Cloud Tasks

3. Pitfalls

  • With the exception of tasks scheduled to run in the future, task queues are completely agnostic about execution order. 
  • There are no guarantees or best effort attempts made to execute tasks in any particular order. 
  • There are no guarantees that old tasks will execute unless a queue is completely emptied. 
  • A number of common cases exist where newer tasks are executed sooner than older tasks, and the patterns surrounding this can change without notice.
  • Cloud Tasks aims for a strict "execute exactly once" semantic. 
  • In situations where a design trade-off must be made between guaranteed execution and duplicate execution, the service errs on the side of guaranteed execution. 
  • A non-zero number of duplicate executions do occur. 

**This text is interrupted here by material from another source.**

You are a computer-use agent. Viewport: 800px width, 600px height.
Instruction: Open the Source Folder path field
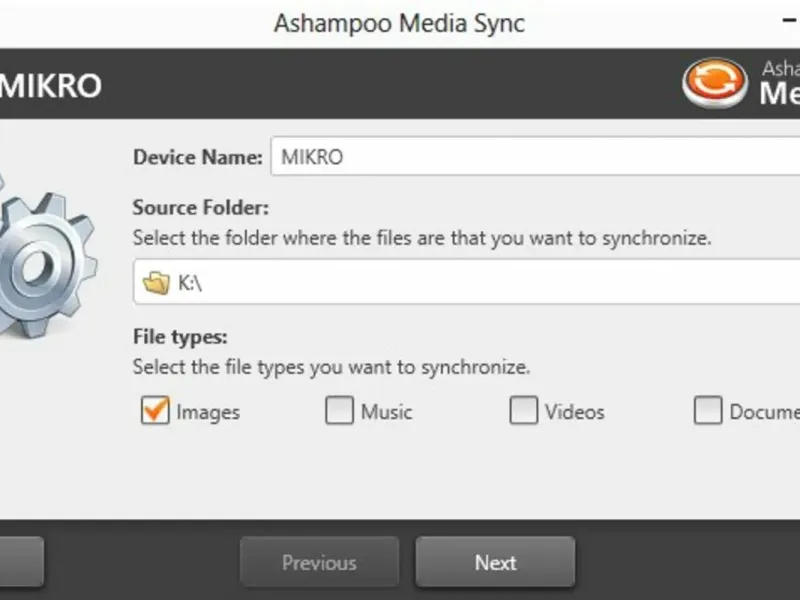pos(480,283)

  • Developers should take steps to ensure that duplicate execution is not a catastrophic event.
  • In production, more than 99.999% of tasks are executed only once.
  • The most common source of backlogs in immediate processing queues is exhausting resources on the target instances. 
  • If a user is attempting to execute 100 tasks per second on frontend instances that can only process 10 requests per second, a backlog will build. 
  • This typically manifests in one of two ways, either of which can generally be resolved by increasing the number of instances processing requests.
  • Servers that are being overloaded can start to return backoff errors in the form of HTTP response code 503. 
  • Cloud Tasks will react to these errors by slowing down execution until errors stop.
  • This can be observed by looking at the "enforced rate" field in the Cloud Console.
  • Overloaded servers can also respond with large increases in latency. 
  • Requests remain open for longer. 
  • Because queues run with a maximum concurrent number of tasks, this can result in queues being unable to execute tasks at the expected rate. 
  • Increasing the max_concurrent_tasks for the affected queues can help in situations where the value has been set too low, introducing an artificial rate limit. 
  • Increasing max_concurrent_tasks is unlikely to relieve any underlying resource pressure.